MATERIAL FOR THIS TASK:

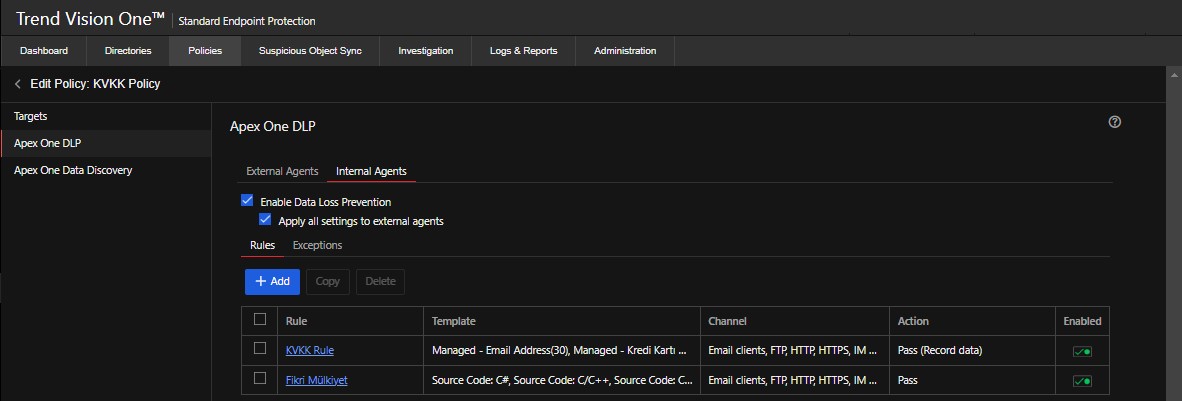Open the Dashboard menu
1182x401 pixels.
[44, 51]
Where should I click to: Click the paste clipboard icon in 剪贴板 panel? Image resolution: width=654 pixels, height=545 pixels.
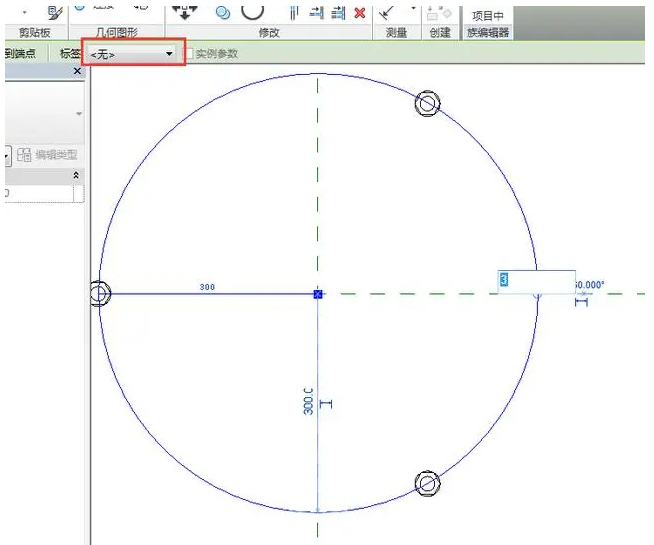coord(55,11)

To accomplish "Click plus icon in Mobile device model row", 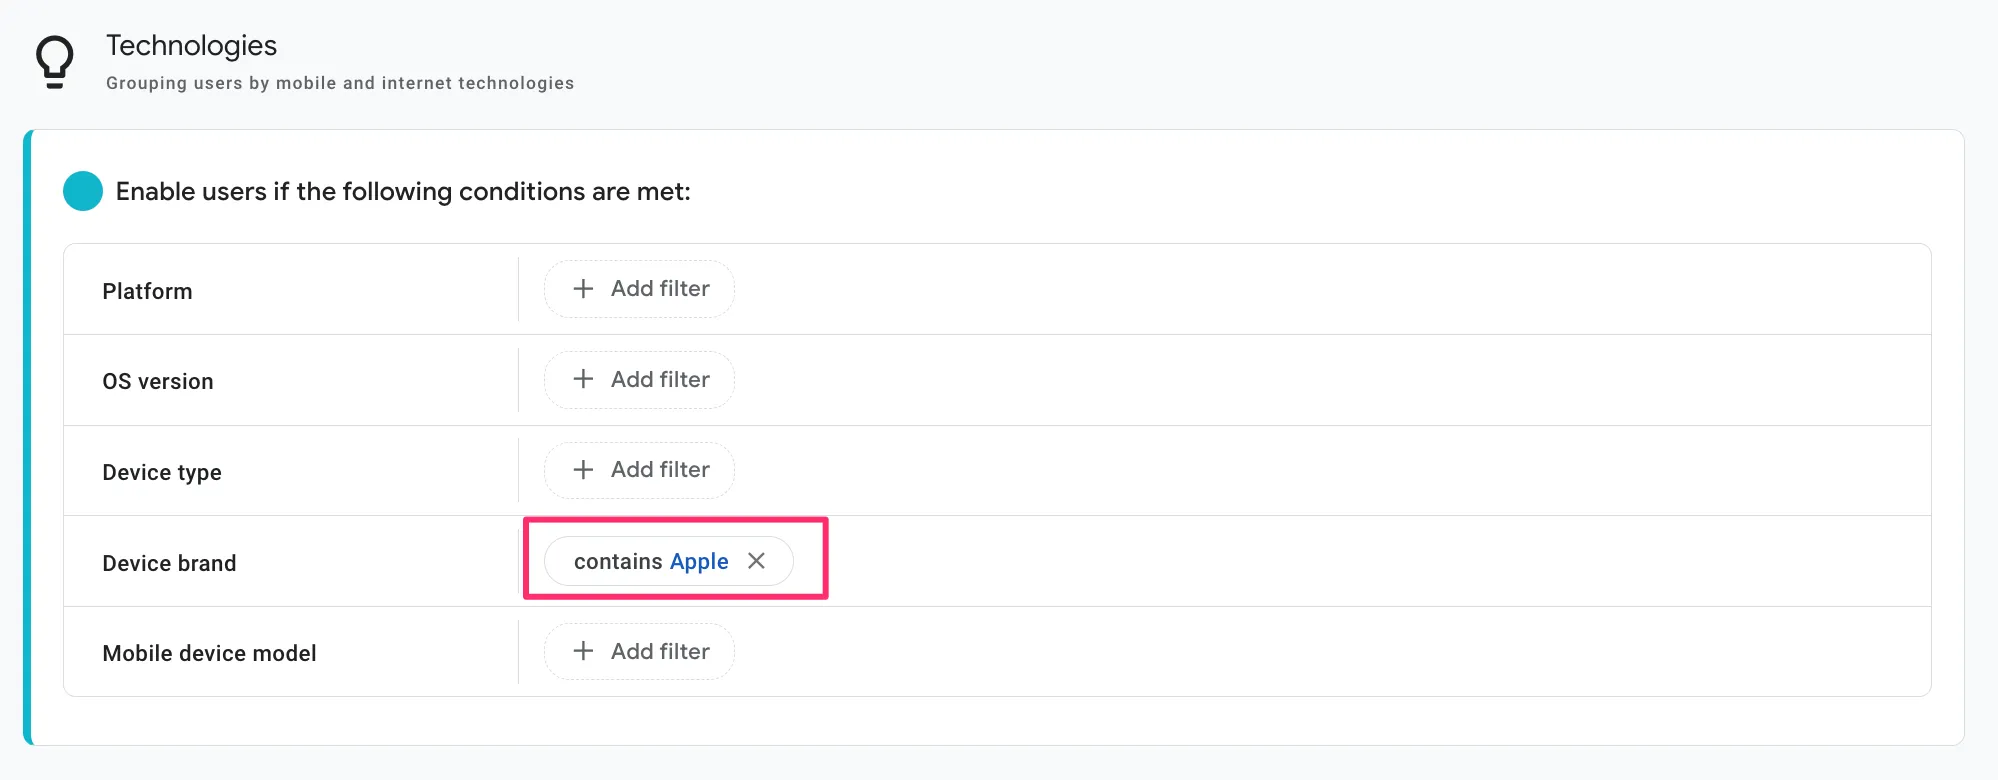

WHAT YOU NEED TO DO:
Present the items above as a numbered list, leaving out blank lines and the pictures.

PROBLEM SOLUTION:
1. Open the Dashboard menu
2. 1182x401 pixels.
3. [44, 51]
4. Where should I click to: Click the paste clipboard icon in 剪贴板 panel? Image resolution: width=654 pixels, height=545 pixels.
5. coord(55,11)
6. To accomplish "Click plus icon in Mobile device model row", 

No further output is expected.